Exercise passage>
────────────────────

I was encouraged, as I mentioned before, by my colleagues in Boston at Brigham and Women’s Hospital. They were the ones who had the idea to do treatments in the brain. They had a much more difficult context, because they were treating brain tumors that are more difficult to reach and that can bleed. But I was encouraged by the fact that there was another entire team that was solidly considering the possibility of focused ultrasound. I also considered the way the Insightec system had been developed, and it all made a lot of sense to me. Having a small target in the center of the brain offered an amazing possibility to optimize safety and efficacy. It completely made sense. Having contact with Insightec, the company that produced the system, also helped greatly. I was impressed by the solidity and serious safety measures implemented in all parts of the system (as much as a doctor can judge, as I am not a technologist!). I had long discussions with these people, particularly Eyal Zadicario and Kobi Vortman, and I was impressed by the quality of their engineering. In fact, it was confirmed when we started the project: our last step toward human application was relatively easy, because the machine already contained all the elements that we needed to demonstrate that it would work.

────────────────────

What this exercise asks>
a. Answer these from the focused ultrasound passage:
(i) At which hospital did the colleagues who encouraged the speaker work?
(ii) Which two people at Insightec did the speaker have long discussions with?
(iii) Why was the last step toward human application relatively easy?
b. Write a few more sentences of the focused ultrasound passage, picking up right after its final sentence.
The items are separate from the focused ultrasound passage.

Records>
────────────────────

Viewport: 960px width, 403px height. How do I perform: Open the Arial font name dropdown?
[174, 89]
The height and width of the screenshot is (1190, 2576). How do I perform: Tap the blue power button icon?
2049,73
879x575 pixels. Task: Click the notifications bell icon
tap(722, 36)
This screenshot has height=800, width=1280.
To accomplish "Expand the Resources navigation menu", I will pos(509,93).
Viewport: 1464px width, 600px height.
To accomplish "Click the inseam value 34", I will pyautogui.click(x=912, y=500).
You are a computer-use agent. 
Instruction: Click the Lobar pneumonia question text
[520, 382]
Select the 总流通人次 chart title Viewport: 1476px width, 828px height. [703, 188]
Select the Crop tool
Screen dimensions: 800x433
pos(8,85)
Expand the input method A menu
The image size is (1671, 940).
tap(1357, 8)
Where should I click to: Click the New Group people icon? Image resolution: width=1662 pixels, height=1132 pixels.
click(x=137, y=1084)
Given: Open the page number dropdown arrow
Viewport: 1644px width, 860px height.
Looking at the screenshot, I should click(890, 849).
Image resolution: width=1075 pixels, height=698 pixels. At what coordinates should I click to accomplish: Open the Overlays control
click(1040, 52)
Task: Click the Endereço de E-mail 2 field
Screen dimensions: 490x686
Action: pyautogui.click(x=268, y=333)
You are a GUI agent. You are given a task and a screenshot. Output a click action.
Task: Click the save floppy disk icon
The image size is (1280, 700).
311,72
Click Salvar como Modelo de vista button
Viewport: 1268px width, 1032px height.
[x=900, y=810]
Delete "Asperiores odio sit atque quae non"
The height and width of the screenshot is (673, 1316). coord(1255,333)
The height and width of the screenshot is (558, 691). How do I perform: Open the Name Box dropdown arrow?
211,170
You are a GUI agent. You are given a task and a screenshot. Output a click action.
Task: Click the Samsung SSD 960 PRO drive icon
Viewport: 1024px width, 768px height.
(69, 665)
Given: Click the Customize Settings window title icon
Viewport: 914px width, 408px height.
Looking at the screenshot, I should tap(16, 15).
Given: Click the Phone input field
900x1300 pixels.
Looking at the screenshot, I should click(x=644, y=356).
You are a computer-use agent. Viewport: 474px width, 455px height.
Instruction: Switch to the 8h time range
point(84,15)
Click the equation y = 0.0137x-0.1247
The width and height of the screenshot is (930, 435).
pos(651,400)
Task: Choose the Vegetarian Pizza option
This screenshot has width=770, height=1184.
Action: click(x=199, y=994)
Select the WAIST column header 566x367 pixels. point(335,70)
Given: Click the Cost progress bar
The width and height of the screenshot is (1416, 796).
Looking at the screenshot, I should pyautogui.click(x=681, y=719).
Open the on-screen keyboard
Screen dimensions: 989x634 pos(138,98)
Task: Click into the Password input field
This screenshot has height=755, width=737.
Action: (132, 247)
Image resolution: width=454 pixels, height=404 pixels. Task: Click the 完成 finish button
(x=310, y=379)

────────────────────

Set of answers>
a.
(i) Brigham and Women's Hospital in Boston.
(ii) Eyal Zadicario and Kobi Vortman.
(iii) The machine already contained all the elements needed to demonstrate that it would work.

b.
You were the first in the world to use transcranial focused ultrasound to treat patients with neuropathic pain. Tell us about that first clinical trial. 
Between 2005 and 2009, at the University Children’s Hospital of Zürich, Dr. Martin and I tested everything needed to move focused ultrasound into human brain treatments. For example, we conducted cadaver research and tested many facets of the technology. We chose neuropathic pain as the indication, targeted the central lateral thalamus, and set the goals of the first trial to determine safety, feasibility, and reproducibility of the technique for 9 patients. These results were published in 2009 in the Annals of Neurology. The first therapeutic results (one-year follow-up) of using focused ultrasound central lateral thalamotomy to treat pain were published in 2012 in Neurosurgical Focus. The whole work was supported by the University of Zürich, the Swiss Federal Institute of Technology Zürich, the University Children’s Hospital Zürich, the Swiss National Center of Competence in Research (NCCR) “Computer Aided and Image Guided Medical Interventions,” the Focused Ultrasound Foundation (Charlottesville, VA), the Gönnerverein des Kinderspitals Zürich, and the Sanitas Hospital in Kirchberg. Technical support was provided by Insightec, Ltd. (Tirat Carmel, Israel).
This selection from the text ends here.